By Hannah Yakobi
Photography and video courtesy of Elizabeth Arden
Clément Gavarry, a celebrated perfumer at the renowned International Flavors and Fragrances (IFF), was recently in Toronto to launch his latest creation: UNTOLD by Elizabeth Arden.
Throughout his career, Gavarry has developed fragrances for Prada, Tom Ford, Giorgio Armani and Carolina Herrera. Apart from his love for exquisite scents, Gavarry is a globetrotter and boardsport amateur, who is passionate about surfing and sailing, a sport taught to him by his father when he was young.
In this issue, he shares the details about his latest creation and talks about his career in the perfume industry.
HANNAH YAKOBI: Tell us about UNTOLD. What is the concept behind this perfume?
CLÉMENT GAVARRY: The idea behind UNTOLD was to create a fragrance related to the harmonious balance of the many facets of a woman, such as energy and vibrancy. I actually matched each facet that I found to an ingredient.
I linked ‘vibrancy’ and ‘energy’ to bergamot and pink pepper. For ‘surprise’ and ‘unpredictability,’ I used the black currant, which for me is one of the most sophisticated fruits. For ‘refined elegance’ and ‘sophistication,’ I thought about flowers, and for me that would be jasmine and gardenia. For ‘mystery,’ which every woman has a touch of, it’s patchouli, while for ‘sensuality’ I picked musk.
How long does it take to create a perfume?
It takes more or less six months. For UNTOLD, we were a team of three from my office, who worked with three people on Arden’s side. The process was very smooth: no drama, no bumps.
Can you tell us a bit more about how and why you decided to become a perfumer?
My family is in the fragrance industry. My great grandfather was distilling the lavender, growing lavender fields and making lavender oil. My grandfather was a gardener in the fields of jasmine and rose for Chanel in the south of France. And my Dad was a perfumer at IFF in France for 40 years. He retired when I started in New York over 10 years ago.
Was there a particular incident that sparked your desire to join this industry?
What actually turned me off at first was being in the family of perfumers. You know, when you are a teenager, people say: ‘You are going to do the same thing as your Dad?’ And you, of course, reply ‘no.’
I thought I’d rather do chemistry. But I love to travel, so at the age of 18 I came to New York for an internship at IFF, which is where I am today. I fell in love with the job. When I arrived in New York, for the first time, I was looking at the work of perfumers not through my father’s eyes but from a different point of view. I realized it was amazing and that I wanted to do it.
You experiment with a lot of different scents on a regular basis. How do you refresh your nose after consecutively smelling so many things?
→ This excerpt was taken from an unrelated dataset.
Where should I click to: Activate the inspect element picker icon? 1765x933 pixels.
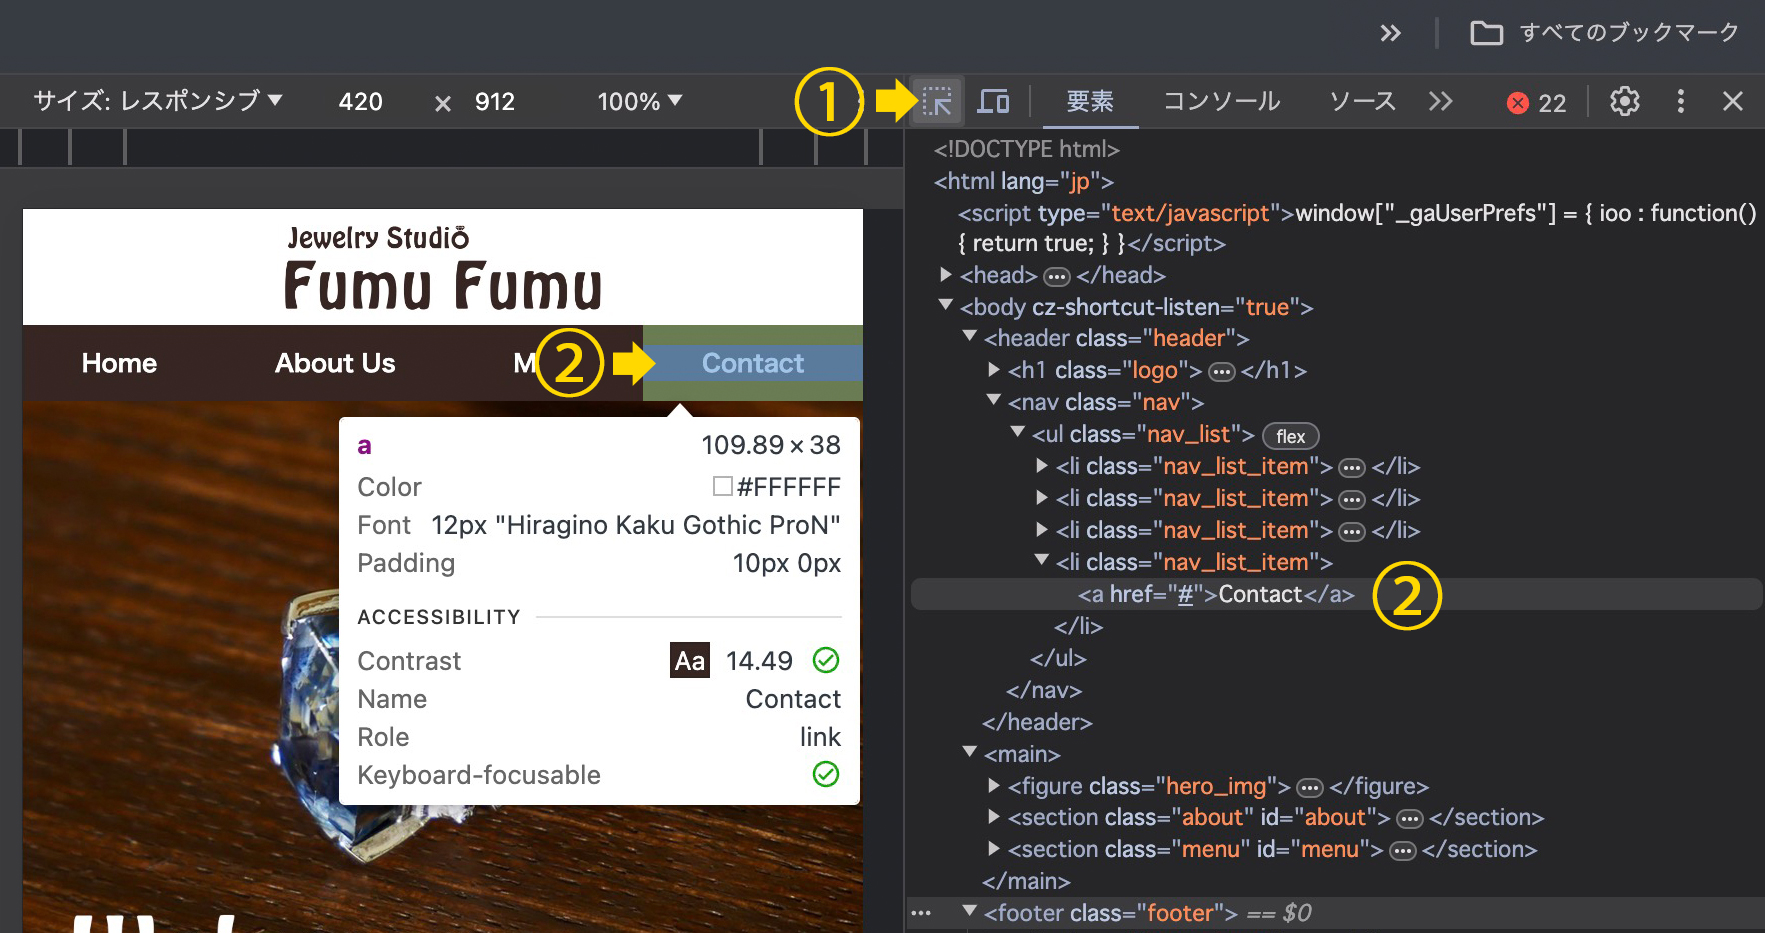coord(937,101)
It’s training. It’s like if you listen to many different types of music, or when you try a lot of different types of food while cooking. For me, if I hear something too many times, it becomes saturated, but it’s different for a musician.
After training, it becomes effortless. If I want to refresh my nose, I tend to drink water. I don’t like coffee beans because they actually fill up your nose with a smell of coffee. People normally let you smell coffee beans to refresh your nose, because the coffee is going to kill what you smelled before.
The problem is not the ingredients—it’s the alcohol because it dries up the nose.
What are the perfume trends in the market this summer?
For me, it’s an ongoing trend that probably started about two years ago. We use less ingredients and showcase just a couple of them. Most perfumes are going back to nature, to richness and textures, to high quality.
How have you seen the Arden brand change in the last five years?
This is going to be the third pillar after Red Door and Fifth Avenue. It’s a very big launch for Elizabeth Arden.
UNTOLD has the same level of sophistication, elegance and femininity as Fifth Avenue and Red Door. However, we use more modern ingredients and a completely different way of developing a fragrance. Here, we blend the notes together—it’s almost like layering and signifies the perfect balance.
What is your own personal favourite perfume apart from the ones you have worked on?
For men, it’s Fahrenheit by Dior. For women, I like Coco Mademoiselle. Chanel has its own jasmine and rose fields, so this is a very sophisticated scent.